In [1]:
# 런타임 애러 방지
import gc
import torch

gc.collect()
torch.cuda.empty_cache()

In [2]:
import pandas as pd

train_set = pd.read_csv('data/병합데이터셋-v3.csv', index_col=0) 

# 감정을 정수 라벨로 변경
emotions = {'행복': 0, '불안': 1, '놀람': 2, '슬픔': 3, '분노': 4, '중립': 5 }
train_set['emotion'] = train_set.emotion.map(emotions)

train_set.sample(n=5)

Unnamed: 0,sentence,emotion
104731,중학교 때 심한 따돌림으로 트라우마가 생겨 사람들과 소통하기가 너무 힘들어.,1
77275,"어, 데리고 나올 거야?",5
96204,나는 진로는 성적이 충분히 좋게 나오면 결정하기로 했어. 그래도 늦지 않을 것 같아.,1
38365,아..누나. 좀 일어나보시지. 누나.,5
46951,안 그러던 동생이 나한테 먹을 거를 갖다 주어서 당황스러웠어.,1


In [3]:
# 라이브러리 불러오기
import torch
from torch import nn
import torch.nn.functional as F
import torch.optim as optim
from torch.utils.data import Dataset, DataLoader
import numpy as np
from tqdm.notebook import tqdm
from sklearn.model_selection import train_test_split
import gluonnlp as nlp

#kobert
from kobert_tokenizer import KoBERTTokenizer

# transformers
from transformers import BertModel
from transformers import AdamW
from transformers.optimization import get_cosine_schedule_with_warmup

# GPU 사용시 필요
device = torch.device("cuda")

In [4]:
tokenizer = KoBERTTokenizer.from_pretrained('skt/kobert-base-v1')
bertmodel = BertModel.from_pretrained('skt/kobert-base-v1', return_dict=False)
vocab = nlp.vocab.BERTVocab.from_sentencepiece(tokenizer.vocab_file, padding_token='[PAD]')
tok = tokenizer.tokenize

# Setting parameters
max_len = 64    
batch_size = 32 #베이스라인 64
warmup_ratio = 0.1
num_epochs = 5  # 에포크 횟수
max_grad_norm = 1
log_interval = 200
learning_rate =  5e-5

In [5]:
# 모델에 사용되는 데이터셋 클래스 정의
class BERTDataset(Dataset):
    def __init__(self, dataset, sent_idx, label_idx, bert_tokenizer,vocab, max_len,
                 pad, pair):
   
        transform = nlp.data.BERTSentenceTransform(
            bert_tokenizer, max_seq_length=max_len,vocab=vocab, pad=pad, pair=pair)
        
        self.sentences = [transform([i[sent_idx]]) for i in dataset]
        self.labels = [np.int32(i[label_idx]) for i in dataset]

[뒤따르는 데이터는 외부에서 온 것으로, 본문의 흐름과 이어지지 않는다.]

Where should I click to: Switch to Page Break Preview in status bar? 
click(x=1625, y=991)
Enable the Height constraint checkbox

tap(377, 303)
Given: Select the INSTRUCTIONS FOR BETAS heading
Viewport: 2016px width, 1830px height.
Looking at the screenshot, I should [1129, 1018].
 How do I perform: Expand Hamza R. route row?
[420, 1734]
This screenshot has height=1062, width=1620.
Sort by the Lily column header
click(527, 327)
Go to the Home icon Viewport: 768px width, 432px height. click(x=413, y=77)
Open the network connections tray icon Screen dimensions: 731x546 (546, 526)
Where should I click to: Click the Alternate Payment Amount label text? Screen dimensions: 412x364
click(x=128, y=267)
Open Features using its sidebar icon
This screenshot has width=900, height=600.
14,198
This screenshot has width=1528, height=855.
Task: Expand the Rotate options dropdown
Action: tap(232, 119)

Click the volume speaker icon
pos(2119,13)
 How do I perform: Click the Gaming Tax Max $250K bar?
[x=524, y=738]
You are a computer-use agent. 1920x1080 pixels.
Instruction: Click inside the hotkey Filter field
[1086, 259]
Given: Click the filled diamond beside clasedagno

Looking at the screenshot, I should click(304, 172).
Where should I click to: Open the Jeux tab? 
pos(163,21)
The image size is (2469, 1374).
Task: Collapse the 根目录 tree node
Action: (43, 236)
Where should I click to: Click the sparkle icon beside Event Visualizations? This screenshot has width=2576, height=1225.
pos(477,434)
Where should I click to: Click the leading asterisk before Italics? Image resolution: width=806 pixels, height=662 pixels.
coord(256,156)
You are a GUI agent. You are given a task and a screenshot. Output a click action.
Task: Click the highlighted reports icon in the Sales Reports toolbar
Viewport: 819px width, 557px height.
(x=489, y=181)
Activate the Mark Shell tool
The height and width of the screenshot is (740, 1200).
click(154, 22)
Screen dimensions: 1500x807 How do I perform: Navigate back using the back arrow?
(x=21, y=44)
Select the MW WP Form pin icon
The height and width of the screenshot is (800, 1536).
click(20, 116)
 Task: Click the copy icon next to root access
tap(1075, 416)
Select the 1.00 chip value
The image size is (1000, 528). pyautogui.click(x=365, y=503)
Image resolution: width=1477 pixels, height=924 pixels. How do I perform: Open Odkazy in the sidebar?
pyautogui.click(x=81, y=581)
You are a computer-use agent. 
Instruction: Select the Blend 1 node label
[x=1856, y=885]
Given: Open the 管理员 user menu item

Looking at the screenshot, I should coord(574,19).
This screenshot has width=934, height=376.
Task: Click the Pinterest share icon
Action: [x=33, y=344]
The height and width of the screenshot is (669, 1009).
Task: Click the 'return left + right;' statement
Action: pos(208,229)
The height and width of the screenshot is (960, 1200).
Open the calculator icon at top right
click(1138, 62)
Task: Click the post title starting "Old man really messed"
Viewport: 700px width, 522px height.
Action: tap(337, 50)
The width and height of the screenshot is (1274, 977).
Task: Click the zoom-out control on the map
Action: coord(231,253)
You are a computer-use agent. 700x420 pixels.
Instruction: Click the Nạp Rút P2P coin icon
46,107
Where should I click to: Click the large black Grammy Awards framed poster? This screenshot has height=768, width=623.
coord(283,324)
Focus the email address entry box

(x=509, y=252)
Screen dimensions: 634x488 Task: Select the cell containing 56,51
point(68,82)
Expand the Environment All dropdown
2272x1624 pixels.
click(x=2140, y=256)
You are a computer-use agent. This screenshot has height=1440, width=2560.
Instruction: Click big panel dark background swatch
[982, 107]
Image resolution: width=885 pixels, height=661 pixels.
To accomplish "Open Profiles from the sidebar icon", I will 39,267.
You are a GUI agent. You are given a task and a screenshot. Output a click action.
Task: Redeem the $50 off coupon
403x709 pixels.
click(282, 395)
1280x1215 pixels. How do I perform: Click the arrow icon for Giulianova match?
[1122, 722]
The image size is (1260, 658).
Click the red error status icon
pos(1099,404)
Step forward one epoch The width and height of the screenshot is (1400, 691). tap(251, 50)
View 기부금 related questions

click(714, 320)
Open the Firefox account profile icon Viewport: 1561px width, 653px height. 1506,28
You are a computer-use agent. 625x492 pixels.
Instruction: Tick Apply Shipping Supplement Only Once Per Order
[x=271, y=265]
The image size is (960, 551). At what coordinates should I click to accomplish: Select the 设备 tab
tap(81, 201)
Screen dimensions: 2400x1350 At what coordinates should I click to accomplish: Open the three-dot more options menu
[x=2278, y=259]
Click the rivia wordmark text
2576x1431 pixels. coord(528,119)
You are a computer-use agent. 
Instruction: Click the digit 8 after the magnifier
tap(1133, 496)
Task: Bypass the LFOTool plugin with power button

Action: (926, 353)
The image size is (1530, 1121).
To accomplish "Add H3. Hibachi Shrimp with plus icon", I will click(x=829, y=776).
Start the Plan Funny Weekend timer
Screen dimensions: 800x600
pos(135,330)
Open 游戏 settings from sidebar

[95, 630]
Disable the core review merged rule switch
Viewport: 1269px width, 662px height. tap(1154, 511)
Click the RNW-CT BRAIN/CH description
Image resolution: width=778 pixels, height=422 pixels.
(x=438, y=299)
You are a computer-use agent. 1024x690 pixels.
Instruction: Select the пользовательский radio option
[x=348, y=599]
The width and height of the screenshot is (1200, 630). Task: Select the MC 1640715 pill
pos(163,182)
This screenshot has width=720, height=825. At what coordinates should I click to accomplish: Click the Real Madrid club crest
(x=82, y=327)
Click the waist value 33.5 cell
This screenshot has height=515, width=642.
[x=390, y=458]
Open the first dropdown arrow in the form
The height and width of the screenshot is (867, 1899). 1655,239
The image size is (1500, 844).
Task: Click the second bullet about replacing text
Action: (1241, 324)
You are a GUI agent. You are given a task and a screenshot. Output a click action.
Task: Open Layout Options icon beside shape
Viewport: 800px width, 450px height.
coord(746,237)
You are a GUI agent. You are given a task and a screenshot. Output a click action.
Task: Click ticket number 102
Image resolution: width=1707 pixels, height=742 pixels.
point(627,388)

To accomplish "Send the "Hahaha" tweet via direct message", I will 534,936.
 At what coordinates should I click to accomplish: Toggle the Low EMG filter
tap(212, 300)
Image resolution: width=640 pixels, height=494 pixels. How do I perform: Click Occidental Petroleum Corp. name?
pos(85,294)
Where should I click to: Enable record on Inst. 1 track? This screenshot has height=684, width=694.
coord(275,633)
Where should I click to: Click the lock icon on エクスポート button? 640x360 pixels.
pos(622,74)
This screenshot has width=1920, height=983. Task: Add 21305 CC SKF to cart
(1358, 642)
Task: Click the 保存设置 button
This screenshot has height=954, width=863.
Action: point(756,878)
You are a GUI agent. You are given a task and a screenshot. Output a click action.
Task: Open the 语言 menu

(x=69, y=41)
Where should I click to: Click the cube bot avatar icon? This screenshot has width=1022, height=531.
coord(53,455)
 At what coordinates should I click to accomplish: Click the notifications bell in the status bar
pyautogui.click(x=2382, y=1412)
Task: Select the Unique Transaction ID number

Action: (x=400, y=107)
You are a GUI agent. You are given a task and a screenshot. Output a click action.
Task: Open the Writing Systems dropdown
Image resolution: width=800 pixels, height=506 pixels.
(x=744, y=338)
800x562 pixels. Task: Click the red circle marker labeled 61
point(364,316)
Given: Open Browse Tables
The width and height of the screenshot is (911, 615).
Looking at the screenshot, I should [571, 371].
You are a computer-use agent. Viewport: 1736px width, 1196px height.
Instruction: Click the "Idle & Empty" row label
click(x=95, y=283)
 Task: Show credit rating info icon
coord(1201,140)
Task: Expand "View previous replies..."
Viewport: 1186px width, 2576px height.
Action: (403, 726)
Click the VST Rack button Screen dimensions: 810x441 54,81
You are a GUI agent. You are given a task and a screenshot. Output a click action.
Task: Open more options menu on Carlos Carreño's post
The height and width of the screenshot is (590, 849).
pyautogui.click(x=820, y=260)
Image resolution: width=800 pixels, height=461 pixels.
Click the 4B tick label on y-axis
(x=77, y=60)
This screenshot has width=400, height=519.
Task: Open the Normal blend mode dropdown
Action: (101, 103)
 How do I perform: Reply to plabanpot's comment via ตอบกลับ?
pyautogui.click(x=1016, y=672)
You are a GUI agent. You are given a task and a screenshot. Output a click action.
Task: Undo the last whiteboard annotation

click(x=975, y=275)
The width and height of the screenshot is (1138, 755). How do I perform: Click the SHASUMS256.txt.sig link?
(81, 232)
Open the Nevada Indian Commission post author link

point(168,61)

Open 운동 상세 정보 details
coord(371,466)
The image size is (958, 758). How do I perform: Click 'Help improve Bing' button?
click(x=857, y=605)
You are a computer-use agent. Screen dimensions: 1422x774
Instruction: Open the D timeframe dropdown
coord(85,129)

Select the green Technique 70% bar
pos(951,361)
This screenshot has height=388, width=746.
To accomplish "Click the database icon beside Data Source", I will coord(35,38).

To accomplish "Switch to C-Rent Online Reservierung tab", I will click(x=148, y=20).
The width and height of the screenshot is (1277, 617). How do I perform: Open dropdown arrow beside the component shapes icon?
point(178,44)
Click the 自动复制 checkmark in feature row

    def __getitem__(self, i):
        return (self.sentences[i] + (self.labels[i], ))
         
    def __len__(self):
        return (len(self.labels))

In [6]:
# 감성 분류 모델 정의
class BERTClassifier(nn.Module):
    def __init__(self,
                 bert,
                 hidden_size = 768,
                 num_classes=7,     
                 dr_rate=None,
                 params=None):
        super(BERTClassifier, self).__init__()
        self.bert = bert
        self.dr_rate = dr_rate
                 
        self.classifier = nn.Linear(hidden_size , num_classes)
        if dr_rate:
            self.dropout = nn.Dropout(p=dr_rate)
    
    def gen_attention_mask(self, token_ids, valid_length):
        attention_mask = torch.zeros_like(token_ids)
        for i, v in enumerate(valid_length):
            attention_mask[i][:v] = 1
        return attention_mask.float()

    def forward(self, token_ids, valid_length, segment_ids):
        attention_mask = self.gen_attention_mask(token_ids, valid_length)
        
        _, pooler = self.bert(input_ids = token_ids, token_type_ids = segment_ids.long(), attention_mask = attention_mask.float().to(token_ids.device))
        if self.dr_rate:
            out = self.dropout(pooler)
        return self.classifier(out)

In [7]:
# 모델 학습에 사용할 데이터셋을 [data, label] 배열로 피팅
train_set_data = [[i, str(j)] for i, j in zip(train_set['sentence'], train_set['emotion'])]

# sklearn 의 train_test_split 모듈-> 4:1로 학습&검증 데이터를 분류 
train_set_data, test_set_data = train_test_split(train_set_data, test_size = 0.2, random_state=4)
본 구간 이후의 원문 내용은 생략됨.